### TASK GOAL
Return the entries below from the line containing "has width=1048, height=589." through the line containing "the 'Analytics' icon", both included, reproducing each line unchanged.

### RECORDS FOR PROCESSING
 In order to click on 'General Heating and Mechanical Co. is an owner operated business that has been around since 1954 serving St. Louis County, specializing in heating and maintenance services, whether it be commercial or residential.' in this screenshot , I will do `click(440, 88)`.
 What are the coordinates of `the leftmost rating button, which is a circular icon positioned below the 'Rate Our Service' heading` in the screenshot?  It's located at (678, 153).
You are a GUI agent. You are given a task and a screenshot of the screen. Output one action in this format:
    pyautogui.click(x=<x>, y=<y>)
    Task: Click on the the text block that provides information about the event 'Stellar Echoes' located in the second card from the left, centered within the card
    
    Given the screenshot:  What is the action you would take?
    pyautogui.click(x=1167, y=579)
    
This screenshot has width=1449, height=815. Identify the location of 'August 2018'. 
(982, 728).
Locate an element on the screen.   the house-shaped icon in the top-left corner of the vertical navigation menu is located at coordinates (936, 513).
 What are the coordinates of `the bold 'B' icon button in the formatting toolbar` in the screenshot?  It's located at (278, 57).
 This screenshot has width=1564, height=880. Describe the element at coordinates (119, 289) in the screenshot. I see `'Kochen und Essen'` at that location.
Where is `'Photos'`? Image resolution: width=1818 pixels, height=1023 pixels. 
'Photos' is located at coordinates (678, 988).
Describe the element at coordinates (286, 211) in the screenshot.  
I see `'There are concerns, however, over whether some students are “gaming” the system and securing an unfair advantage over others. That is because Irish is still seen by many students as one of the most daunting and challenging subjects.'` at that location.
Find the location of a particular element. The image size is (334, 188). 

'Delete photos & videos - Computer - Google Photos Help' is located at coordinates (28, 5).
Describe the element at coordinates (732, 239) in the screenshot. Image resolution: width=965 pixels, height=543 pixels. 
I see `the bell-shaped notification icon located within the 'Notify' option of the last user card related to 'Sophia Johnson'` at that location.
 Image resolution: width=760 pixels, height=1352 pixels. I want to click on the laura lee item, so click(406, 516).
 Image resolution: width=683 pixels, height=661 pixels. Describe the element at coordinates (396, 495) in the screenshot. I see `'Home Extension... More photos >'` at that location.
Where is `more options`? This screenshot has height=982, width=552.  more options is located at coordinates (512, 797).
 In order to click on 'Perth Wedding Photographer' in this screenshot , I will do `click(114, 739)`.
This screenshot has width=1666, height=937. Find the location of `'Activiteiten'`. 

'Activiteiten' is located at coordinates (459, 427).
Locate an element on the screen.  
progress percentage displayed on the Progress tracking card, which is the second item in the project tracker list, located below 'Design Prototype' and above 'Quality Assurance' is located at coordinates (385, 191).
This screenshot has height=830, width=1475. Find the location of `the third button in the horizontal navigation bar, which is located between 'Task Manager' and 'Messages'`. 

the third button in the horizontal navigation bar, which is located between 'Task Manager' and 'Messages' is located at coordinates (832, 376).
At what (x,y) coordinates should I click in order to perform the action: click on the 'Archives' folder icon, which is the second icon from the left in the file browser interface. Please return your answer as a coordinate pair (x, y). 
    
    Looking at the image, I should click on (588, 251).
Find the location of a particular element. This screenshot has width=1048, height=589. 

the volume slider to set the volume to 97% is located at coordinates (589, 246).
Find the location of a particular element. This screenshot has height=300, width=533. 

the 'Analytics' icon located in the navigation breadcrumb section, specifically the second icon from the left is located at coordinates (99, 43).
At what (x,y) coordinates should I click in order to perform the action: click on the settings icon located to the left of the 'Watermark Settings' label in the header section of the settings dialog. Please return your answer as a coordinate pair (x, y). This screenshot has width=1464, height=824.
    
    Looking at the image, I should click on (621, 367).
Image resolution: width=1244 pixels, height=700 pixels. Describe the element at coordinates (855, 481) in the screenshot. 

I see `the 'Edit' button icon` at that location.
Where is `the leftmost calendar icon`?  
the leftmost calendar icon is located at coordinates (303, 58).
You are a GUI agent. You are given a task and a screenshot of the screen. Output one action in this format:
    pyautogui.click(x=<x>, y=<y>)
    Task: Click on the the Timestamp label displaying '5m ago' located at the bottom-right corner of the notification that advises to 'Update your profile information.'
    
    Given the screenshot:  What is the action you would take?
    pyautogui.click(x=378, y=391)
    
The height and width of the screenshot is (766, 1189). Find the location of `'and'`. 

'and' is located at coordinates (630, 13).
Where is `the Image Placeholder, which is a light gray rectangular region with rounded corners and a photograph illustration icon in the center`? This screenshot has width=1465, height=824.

### CORRECT ANSWER
Find the location of a particular element. This screenshot has width=1048, height=589. 

the volume slider to set the volume to 97% is located at coordinates (589, 246).
Find the location of a particular element. This screenshot has height=300, width=533. 

the 'Analytics' icon located in the navigation breadcrumb section, specifically the second icon from the left is located at coordinates (99, 43).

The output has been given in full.